Sunday, April 17, 2005

More on Nation

Excerpt from Peri Pamir's
"NATIONALISM, ETHNICITY AND DEMOCRACY: CONTEMPORARY MANIFESTATIONS"

Nations and Nation States

It would appear then that the drive for self determination, which has acted as the principal inspiration for many modern day nationalist movements, challenges the legitimacy of the state by placing in question its claim to represent the popular will of the nation. We will now turn to the dynamic between the nation and the state as a means of understanding the basis for what is broadly known as ethno-nationalism.

Part of the confusion concerning the nature of the relationship between nation and state arises from the different (sometimes overlapping) meanings ascribed to the former concept depending on the particular context, which are briefly enumerated below:

(1) Nation as synonymous with state.
(2) Nation as encompassing the state plus other political entities, such as trusts and non-self governing territories, as defined in the UN Charter.
(3) Nation as representing a people (not a population) belonging to the same ethno-linguistic group, not necessarily inhabiting the same political and territorial space, but possessing the political will or ambition to form a unitary state (e.g., the Kurds).
(4) Nation as representing a culturally homogenized population living in an existing state (e.g., as in the case of the French nation).3
(5) Nation as a community of peoples composed of one or more nationalities and possessing a defined territory and government (e.g., USA, Switzerland).

Given these definitions, a "nation (or multi-national nation) state" can connote:

(i) A form of political organization under which a relatively homogenized people inhabit a sovereign state; or
(ii) A political territory where different minority and majority nations formally possessing the same rights live together.

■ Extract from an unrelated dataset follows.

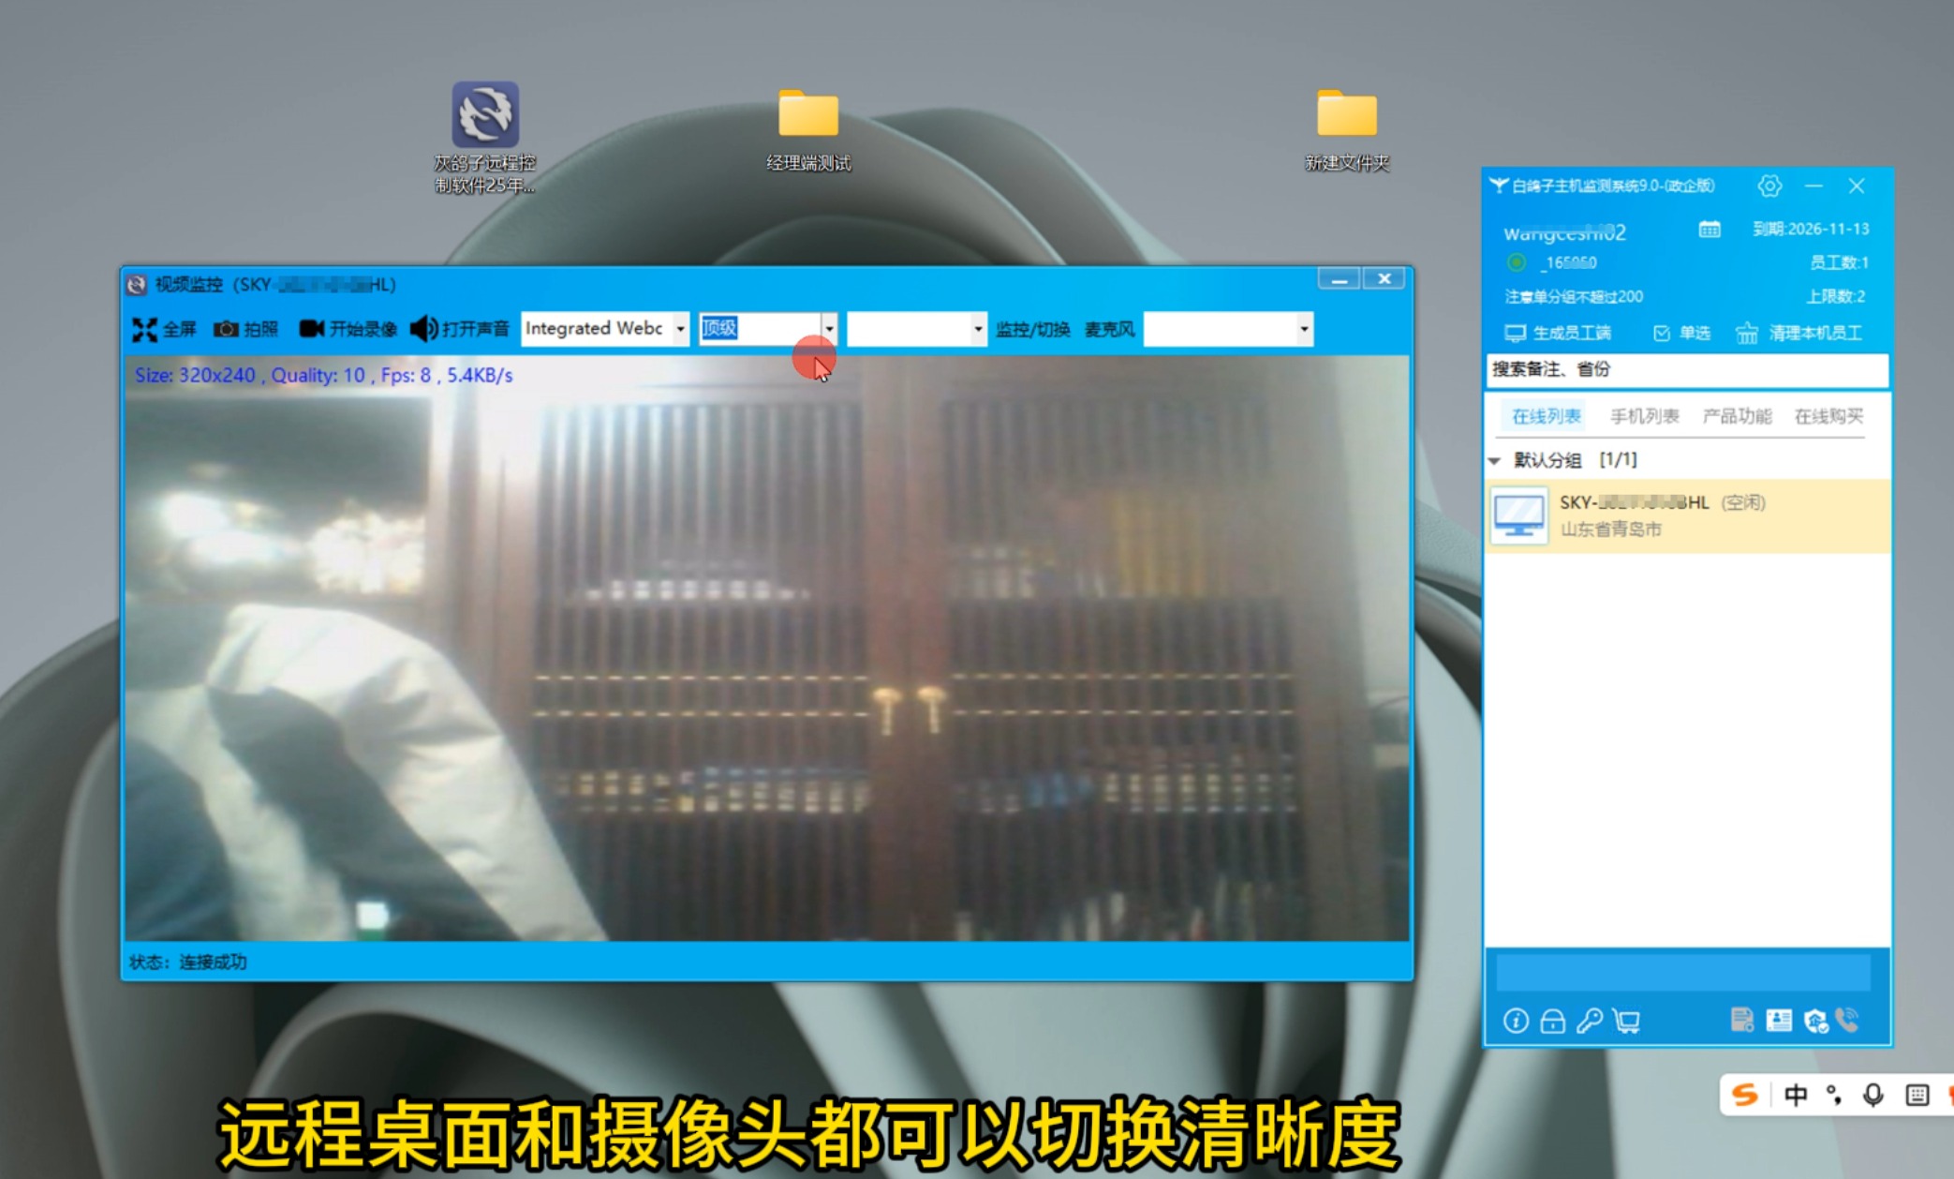Toggle the 单选 single-select checkbox
Viewport: 1954px width, 1179px height.
click(1662, 334)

The nationalist belief, as expressed by Guiseppe Mazzini in the 19th century, maintained that every nation (each particular ethno-linguistic group) had the right to form its own state, and that there should be only one state for each nation. This claim has been historically impractical since, by current accounting, there exist practically no ethno-linguistically homogeneous nations.

The territorial distribution of the human race is older than the idea of ethnic-linguistic nation-states and therefore does not correspond to it. Development in the modern world economy, because it generates vast population movements, constantly undermines ethnic-linguistic homogeneity. Multi-ethnicity and plurilinguality are quite unavoidable, except temporarily by mass exclusion, forcible assimilation, mass expulsion or genocide - in short, by coercion (Hobsbawm, 1991).

In reality, therefore, the definitions are not so clear cut as states are generally multinational (and hence, rarely homogeneous) and nations are quite often polyethnic. Although the 'political nation' corresponds to the territorial boundaries of the nation state, an 'ethnic nation' may spill over several state boundaries (e.g., the Kurds) and therefore, in that sense, is not synonymous with state.